The rise is the third-highest among Scotland’s regions and saw a year-on-year increase of 66 new cars registered to a total of 712.
But the figures fell by 2.3% in the north-east, to 1,441, over the same period.
A Scotland-wide increase in new-car registrations of 13.7% to 15,833, compared with May 2017, was welcomed as “fantastic” by SMTA.
The association’s chief executive Sandy Burgess said: “There is no doubting that there has been a bit of a bounce in the activity levels across the SMTA membership sites throughout May.
“What is more encouraging is to note that the footfall continues despite the stunning period of warm weather.
“There may well be some recognition that the uncertainty around the Brexit negotiations and the potential for imported cars to increase as a result means the deals that are on offer today around the showrooms are going to be hard to beat going forward.”
Figures from the Society of Motor Manufacturers and Traders (SMMT) showed that across the UK demand for new cars grew by 3.4% last month.
There were around 193,000 registered in May, compared with 186,000 in 2017.
The growth follows an 8.5% year-on-year decline in May last year when sales were hit by changes to vehicle excise duty and buyer hesitancy ahead of the general election the following month.
Registrations are down 6.8% this year, compared with the first five months of last year.
Sales of petrol models increased by 23.5% last month, while diesels fell for a 14th consecutive month, down 23.6%.
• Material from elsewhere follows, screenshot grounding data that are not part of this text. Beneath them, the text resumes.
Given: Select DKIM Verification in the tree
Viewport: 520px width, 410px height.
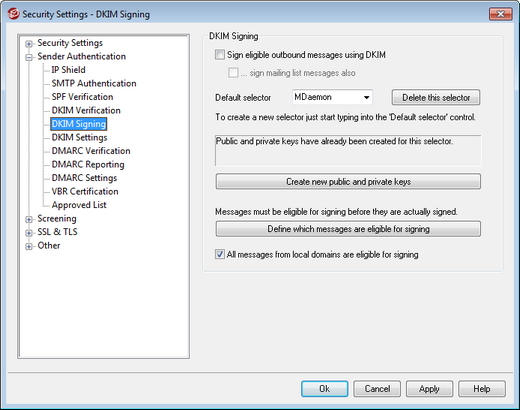Looking at the screenshot, I should tap(86, 110).
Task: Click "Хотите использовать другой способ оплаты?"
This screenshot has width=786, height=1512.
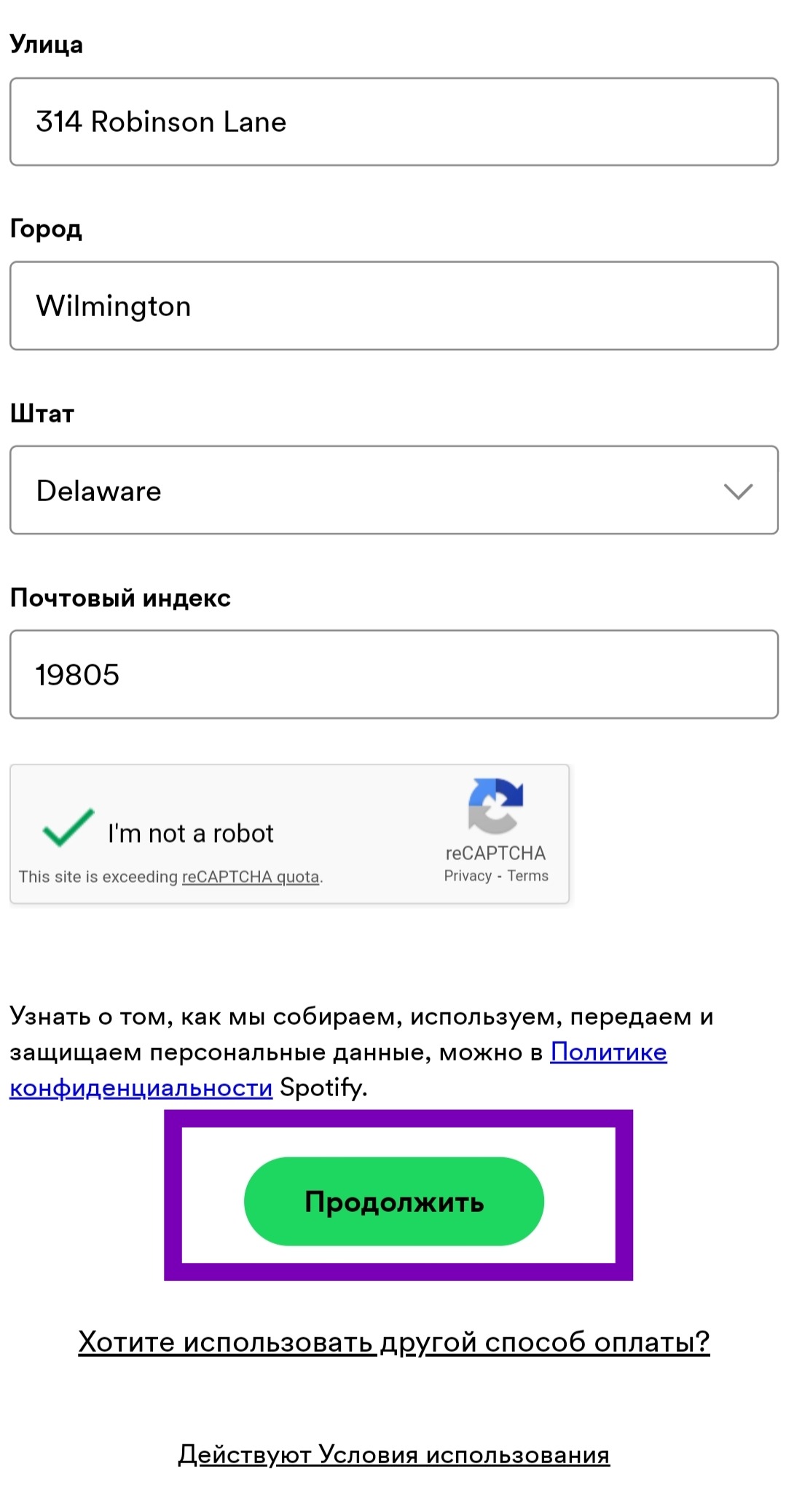Action: (393, 1342)
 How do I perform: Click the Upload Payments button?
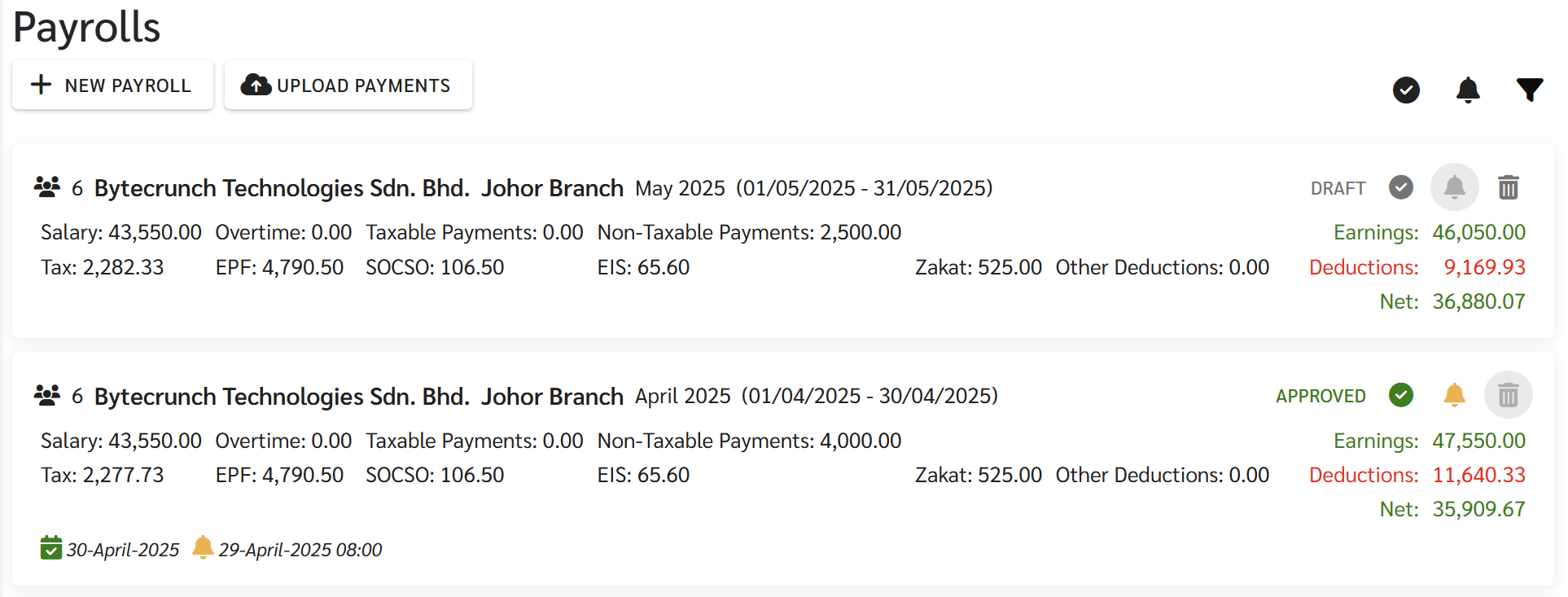pos(348,85)
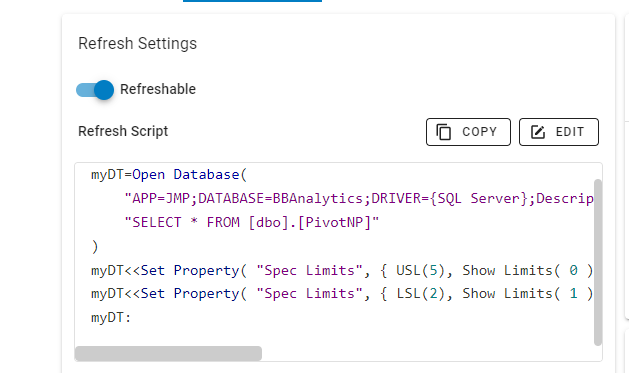Click the Refreshable label text
Screen dimensions: 629x373
(x=158, y=89)
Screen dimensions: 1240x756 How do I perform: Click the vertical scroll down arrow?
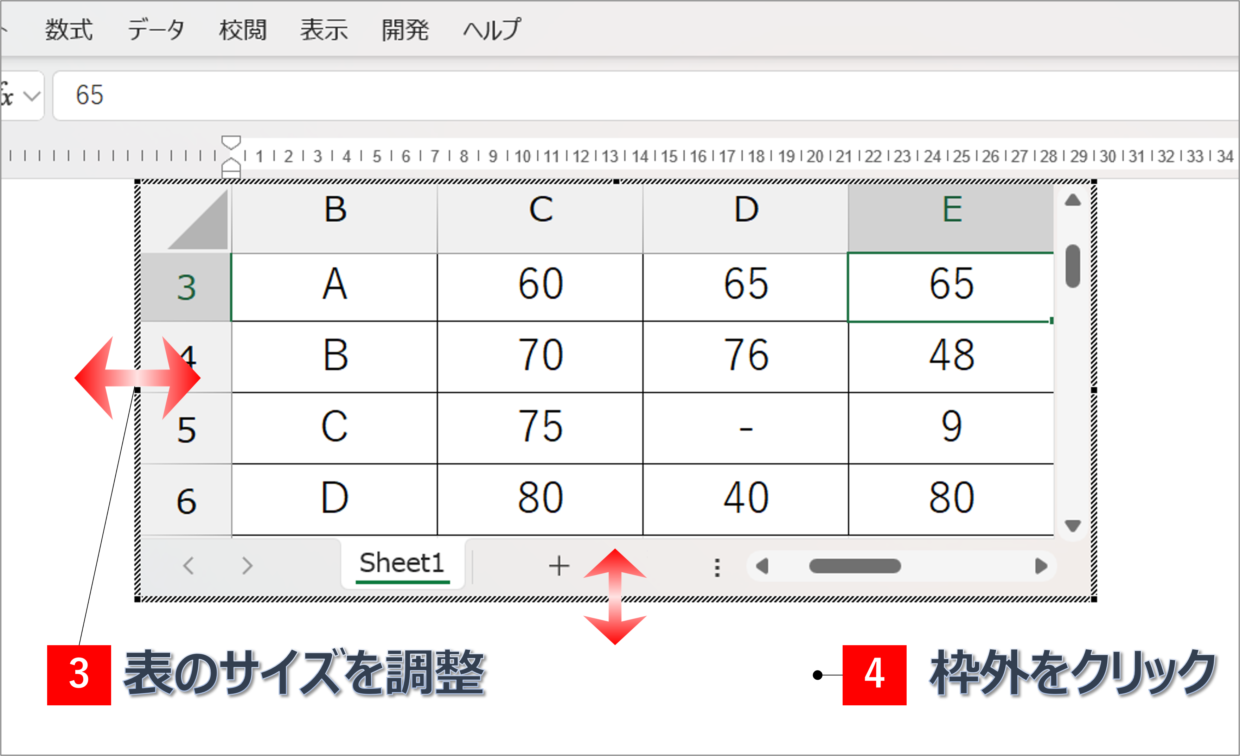click(1073, 525)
Demand for alternatively fuelled vehicles such as hybrids and pure electrics increased by 36.1% to take a market share of 5.8%.
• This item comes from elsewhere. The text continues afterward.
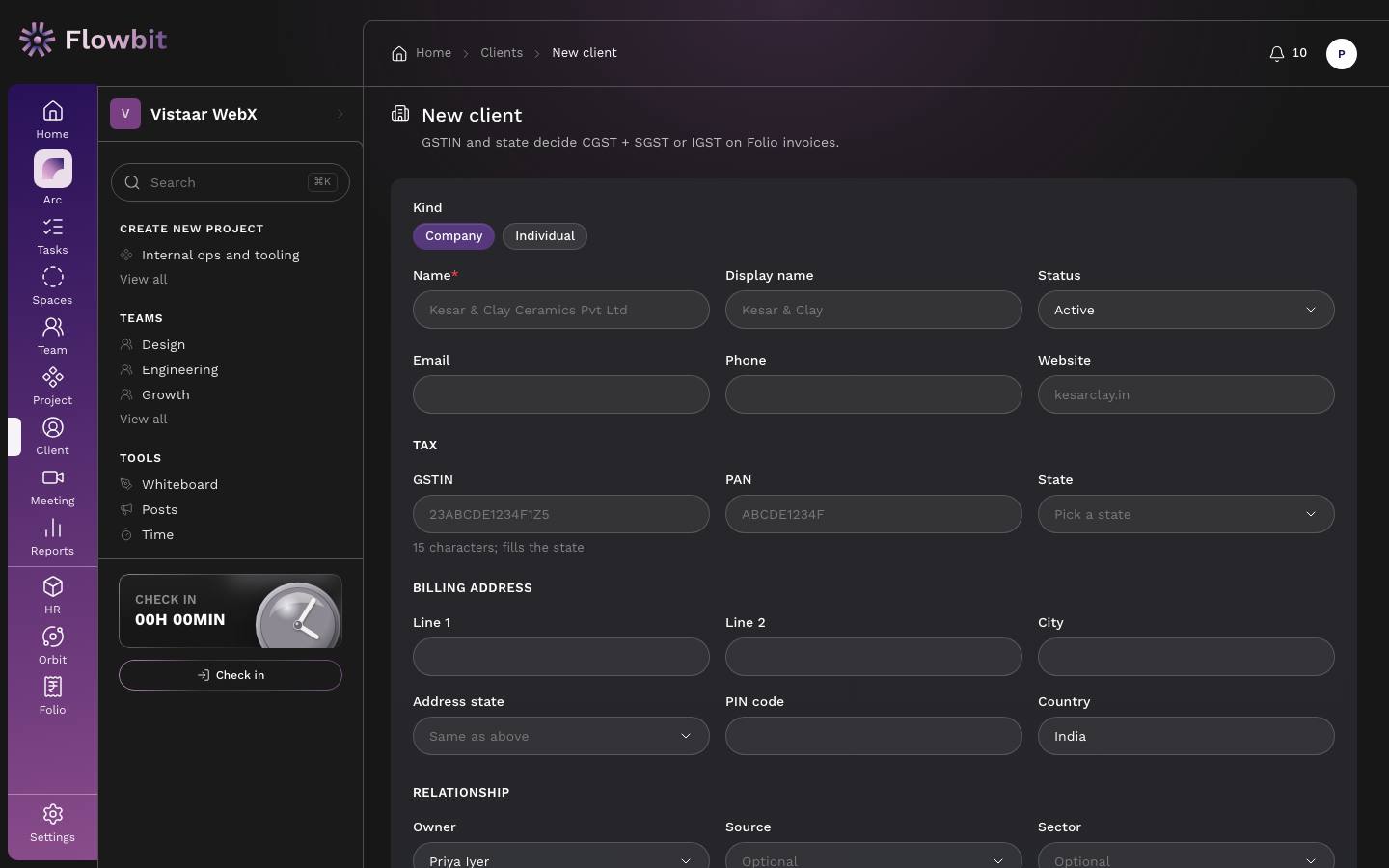Focus the GSTIN input field
This screenshot has width=1389, height=868.
coord(560,514)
There has been growing concern about the impact of diesel-car emissions on air quality and uncertainty about what taxes and restrictions will be introduced in relation to the vehicles.
SMMT chief executive Mike Hawes said: “May’s growth, albeit on the back of large declines last year, is encouraging and suggests the market is now starting to return to a more natural running rate. We need to avoid any further disruption to the market.”